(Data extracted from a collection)
↓

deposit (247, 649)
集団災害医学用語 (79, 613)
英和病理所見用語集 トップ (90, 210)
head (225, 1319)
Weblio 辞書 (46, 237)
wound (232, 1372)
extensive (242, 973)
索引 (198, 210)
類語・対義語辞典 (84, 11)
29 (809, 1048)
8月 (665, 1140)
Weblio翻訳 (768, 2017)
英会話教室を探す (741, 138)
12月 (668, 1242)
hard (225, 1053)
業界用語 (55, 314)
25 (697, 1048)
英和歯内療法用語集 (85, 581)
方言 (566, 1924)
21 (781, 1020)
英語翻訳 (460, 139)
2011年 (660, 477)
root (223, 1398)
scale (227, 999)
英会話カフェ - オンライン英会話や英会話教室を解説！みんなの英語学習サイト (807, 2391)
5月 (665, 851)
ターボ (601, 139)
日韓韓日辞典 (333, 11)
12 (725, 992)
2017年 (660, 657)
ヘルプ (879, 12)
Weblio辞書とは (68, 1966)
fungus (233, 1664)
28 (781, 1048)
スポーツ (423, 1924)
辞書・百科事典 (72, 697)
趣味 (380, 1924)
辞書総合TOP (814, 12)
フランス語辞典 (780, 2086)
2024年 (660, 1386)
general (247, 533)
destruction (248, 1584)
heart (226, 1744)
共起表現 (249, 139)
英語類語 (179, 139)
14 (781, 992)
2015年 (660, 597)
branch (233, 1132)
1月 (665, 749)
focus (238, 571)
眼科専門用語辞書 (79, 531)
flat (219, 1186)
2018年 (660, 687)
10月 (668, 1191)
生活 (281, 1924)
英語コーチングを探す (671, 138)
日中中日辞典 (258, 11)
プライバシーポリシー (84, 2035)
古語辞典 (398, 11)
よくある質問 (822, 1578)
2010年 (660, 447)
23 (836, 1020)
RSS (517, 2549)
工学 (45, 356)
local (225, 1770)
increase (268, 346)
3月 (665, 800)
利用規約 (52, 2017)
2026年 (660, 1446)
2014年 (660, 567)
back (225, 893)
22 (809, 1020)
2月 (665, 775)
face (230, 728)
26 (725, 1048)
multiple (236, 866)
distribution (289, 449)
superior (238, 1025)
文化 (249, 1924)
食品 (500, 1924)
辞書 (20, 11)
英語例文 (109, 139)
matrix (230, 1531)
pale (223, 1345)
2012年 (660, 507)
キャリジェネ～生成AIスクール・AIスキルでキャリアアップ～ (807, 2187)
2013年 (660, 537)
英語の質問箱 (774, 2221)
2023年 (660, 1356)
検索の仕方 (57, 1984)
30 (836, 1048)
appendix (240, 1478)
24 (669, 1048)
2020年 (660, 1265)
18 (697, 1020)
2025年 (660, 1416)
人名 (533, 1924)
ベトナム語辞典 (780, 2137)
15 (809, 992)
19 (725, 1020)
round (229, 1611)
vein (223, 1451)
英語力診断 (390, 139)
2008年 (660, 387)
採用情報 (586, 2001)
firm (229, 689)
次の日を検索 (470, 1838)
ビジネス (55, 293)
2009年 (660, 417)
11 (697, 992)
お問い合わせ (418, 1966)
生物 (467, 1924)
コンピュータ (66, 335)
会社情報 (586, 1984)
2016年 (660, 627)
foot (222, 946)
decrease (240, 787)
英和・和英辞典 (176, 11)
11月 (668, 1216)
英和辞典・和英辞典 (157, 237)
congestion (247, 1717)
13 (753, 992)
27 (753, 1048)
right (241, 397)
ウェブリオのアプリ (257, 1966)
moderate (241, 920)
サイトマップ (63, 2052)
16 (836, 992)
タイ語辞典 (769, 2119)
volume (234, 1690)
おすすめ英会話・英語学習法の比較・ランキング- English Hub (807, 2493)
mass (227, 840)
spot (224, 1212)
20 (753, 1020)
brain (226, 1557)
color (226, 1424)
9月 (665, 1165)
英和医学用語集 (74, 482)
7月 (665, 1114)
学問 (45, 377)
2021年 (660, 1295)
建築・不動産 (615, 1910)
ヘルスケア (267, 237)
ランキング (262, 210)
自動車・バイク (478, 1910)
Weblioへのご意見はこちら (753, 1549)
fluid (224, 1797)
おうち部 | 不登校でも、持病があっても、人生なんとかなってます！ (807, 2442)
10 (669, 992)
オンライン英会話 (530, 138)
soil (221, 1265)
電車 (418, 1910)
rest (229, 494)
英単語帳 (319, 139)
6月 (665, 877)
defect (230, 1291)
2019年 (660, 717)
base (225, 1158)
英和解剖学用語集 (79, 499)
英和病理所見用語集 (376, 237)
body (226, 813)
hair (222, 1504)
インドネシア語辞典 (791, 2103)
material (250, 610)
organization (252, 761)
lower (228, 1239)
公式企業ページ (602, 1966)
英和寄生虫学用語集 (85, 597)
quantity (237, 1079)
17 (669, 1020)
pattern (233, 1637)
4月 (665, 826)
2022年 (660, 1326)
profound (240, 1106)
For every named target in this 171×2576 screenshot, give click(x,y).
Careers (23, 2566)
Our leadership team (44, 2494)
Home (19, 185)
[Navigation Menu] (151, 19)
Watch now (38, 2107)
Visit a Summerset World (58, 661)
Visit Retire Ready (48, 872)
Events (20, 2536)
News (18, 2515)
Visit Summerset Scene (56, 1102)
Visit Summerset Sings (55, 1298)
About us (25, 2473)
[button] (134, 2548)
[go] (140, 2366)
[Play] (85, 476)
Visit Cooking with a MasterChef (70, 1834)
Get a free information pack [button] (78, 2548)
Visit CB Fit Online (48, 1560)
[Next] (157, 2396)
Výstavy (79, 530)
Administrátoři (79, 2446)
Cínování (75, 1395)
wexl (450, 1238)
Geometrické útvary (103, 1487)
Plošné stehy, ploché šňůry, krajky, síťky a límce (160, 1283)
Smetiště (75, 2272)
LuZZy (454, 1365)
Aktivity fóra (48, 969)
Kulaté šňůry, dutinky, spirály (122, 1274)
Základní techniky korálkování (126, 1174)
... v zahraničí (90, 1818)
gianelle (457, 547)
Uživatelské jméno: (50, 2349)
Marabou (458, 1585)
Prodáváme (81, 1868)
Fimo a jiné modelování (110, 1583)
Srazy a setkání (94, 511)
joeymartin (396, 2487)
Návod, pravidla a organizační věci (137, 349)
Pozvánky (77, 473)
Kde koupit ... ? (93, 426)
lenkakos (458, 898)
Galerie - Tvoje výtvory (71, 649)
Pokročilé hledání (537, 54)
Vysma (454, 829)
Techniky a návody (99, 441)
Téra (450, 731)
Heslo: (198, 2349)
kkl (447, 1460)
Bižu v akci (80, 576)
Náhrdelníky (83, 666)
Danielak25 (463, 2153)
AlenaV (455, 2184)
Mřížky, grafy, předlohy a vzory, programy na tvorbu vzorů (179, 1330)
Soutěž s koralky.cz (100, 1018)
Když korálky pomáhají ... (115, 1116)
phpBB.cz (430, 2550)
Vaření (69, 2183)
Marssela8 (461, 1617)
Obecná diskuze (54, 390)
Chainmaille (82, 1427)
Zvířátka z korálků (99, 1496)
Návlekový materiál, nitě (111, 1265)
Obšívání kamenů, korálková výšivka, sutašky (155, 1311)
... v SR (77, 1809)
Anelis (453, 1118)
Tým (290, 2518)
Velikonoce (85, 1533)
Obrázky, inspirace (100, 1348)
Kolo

↑

Arrange the lines from the one with "Zvířátka z korálků (99, 1496)" through the last line as a Markdown table with the columns No. and Line. Number each row and leave out any blank lines.

| No. | Line |
|---|---|
| 1 | Zvířátka z korálků (99, 1496) |
| 2 | Návlekový materiál, nitě (111, 1265) |
| 3 | Obšívání kamenů, korálková výšivka, sutašky (155, 1311) |
| 4 | ... v SR (77, 1809) |
| 5 | Anelis (453, 1118) |
| 6 | Tým (290, 2518) |
| 7 | Velikonoce (85, 1533) |
| 8 | Obrázky, inspirace (100, 1348) |
| 9 | Kolo |